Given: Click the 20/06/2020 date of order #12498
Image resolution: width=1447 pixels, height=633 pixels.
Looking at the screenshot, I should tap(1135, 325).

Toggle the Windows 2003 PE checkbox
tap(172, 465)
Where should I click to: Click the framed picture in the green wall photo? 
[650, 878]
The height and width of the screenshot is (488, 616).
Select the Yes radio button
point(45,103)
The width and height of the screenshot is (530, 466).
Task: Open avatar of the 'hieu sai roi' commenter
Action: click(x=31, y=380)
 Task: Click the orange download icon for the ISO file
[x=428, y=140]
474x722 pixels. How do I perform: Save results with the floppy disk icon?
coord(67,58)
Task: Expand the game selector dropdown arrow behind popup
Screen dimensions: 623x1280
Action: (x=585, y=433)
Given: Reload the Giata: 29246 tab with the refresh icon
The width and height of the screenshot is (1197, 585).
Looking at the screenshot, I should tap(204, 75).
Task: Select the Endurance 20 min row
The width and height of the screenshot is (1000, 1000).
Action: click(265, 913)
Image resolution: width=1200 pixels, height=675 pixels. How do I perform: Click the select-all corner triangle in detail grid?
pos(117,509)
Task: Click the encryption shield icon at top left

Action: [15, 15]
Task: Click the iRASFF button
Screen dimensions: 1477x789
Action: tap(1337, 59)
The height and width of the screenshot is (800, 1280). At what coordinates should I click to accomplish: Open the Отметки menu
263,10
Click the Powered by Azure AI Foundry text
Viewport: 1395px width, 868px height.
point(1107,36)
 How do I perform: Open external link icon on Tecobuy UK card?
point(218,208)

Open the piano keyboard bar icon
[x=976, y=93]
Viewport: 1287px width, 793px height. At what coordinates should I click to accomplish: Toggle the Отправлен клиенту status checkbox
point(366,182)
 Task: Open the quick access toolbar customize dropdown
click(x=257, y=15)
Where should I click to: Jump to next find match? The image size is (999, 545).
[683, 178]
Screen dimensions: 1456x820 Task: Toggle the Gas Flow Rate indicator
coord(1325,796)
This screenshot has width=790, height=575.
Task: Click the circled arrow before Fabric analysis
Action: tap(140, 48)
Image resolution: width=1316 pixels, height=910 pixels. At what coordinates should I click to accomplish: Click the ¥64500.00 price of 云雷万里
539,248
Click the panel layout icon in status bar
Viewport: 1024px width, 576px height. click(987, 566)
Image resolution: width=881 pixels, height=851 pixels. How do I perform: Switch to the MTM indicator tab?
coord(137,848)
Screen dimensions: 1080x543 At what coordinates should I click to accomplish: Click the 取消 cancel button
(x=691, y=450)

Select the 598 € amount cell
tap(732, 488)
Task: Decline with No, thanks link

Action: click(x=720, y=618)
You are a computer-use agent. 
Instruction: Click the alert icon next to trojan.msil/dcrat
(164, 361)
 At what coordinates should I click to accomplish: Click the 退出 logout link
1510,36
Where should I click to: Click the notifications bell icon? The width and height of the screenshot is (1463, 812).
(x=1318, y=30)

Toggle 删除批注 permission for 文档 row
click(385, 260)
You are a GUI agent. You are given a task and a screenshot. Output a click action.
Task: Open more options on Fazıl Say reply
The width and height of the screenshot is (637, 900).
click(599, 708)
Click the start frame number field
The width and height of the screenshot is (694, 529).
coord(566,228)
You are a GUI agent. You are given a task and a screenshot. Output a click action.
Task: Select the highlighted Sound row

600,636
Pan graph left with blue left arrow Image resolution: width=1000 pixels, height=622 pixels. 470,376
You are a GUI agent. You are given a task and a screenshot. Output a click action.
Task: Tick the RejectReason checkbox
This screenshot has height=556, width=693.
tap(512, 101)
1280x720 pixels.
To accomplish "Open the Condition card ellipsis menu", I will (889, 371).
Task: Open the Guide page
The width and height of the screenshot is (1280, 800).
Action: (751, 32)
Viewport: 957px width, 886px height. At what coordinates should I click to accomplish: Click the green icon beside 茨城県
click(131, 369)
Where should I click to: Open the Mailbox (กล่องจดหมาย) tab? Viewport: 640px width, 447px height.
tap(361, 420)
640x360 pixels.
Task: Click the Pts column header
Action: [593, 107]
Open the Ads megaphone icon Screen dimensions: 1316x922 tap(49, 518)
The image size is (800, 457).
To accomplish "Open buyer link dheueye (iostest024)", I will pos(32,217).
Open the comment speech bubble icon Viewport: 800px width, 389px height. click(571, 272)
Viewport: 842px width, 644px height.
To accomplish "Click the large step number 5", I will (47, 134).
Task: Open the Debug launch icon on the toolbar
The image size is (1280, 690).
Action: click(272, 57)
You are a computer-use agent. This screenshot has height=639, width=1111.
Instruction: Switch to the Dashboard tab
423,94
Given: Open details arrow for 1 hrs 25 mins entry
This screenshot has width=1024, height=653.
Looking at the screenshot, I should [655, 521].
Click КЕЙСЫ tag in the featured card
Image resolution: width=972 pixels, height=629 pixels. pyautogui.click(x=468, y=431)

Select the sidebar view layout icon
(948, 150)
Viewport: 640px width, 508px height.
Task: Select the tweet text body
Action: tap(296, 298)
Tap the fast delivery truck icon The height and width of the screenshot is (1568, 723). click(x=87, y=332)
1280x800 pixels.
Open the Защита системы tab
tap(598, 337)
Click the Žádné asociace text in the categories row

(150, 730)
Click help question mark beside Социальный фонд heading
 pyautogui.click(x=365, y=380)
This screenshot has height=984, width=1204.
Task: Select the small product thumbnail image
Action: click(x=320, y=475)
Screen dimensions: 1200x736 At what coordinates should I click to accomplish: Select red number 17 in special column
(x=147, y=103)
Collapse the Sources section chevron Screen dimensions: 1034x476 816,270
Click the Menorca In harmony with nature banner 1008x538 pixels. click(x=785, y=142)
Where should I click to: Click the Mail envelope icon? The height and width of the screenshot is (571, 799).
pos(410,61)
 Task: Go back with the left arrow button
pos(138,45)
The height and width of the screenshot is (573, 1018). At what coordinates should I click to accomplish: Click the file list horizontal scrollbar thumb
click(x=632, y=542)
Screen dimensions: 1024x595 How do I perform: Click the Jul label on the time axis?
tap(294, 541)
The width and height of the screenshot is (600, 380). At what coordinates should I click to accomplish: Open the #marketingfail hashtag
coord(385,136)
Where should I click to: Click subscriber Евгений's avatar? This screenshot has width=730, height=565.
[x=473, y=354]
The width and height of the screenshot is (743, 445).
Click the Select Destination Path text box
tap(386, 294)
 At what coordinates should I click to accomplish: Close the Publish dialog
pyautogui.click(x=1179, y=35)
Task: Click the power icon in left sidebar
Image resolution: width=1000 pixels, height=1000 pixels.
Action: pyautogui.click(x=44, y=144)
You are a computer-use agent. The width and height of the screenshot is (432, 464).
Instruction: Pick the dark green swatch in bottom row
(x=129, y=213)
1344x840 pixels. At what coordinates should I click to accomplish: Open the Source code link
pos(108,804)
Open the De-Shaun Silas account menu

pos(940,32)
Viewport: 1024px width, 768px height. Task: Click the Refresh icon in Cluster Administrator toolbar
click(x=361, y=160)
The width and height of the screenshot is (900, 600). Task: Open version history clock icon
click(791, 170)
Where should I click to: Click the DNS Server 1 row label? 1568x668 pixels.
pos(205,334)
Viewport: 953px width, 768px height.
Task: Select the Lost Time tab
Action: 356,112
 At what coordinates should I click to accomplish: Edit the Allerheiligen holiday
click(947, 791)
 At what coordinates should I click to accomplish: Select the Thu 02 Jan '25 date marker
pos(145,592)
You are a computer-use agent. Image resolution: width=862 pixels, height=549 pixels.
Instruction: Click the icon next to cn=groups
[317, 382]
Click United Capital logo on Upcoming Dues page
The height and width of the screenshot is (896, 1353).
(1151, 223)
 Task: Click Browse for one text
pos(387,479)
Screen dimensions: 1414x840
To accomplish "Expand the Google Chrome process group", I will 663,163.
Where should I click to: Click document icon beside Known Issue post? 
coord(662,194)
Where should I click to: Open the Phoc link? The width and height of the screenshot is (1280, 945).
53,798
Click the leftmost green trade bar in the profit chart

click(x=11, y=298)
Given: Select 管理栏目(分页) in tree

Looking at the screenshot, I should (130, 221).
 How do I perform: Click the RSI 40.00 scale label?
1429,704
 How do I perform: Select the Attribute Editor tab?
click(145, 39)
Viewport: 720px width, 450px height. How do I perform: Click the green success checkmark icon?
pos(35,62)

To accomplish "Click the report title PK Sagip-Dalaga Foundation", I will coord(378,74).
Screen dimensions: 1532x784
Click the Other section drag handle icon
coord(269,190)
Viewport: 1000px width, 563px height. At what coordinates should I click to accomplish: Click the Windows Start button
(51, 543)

## Work to be completed
Collect the complete line wherever the string "Expand" appears in the records.

## Written response
Task: Expand the game selector dropdown arrow behind popup
To accomplish "Expand the Google Chrome process group", I will 663,163.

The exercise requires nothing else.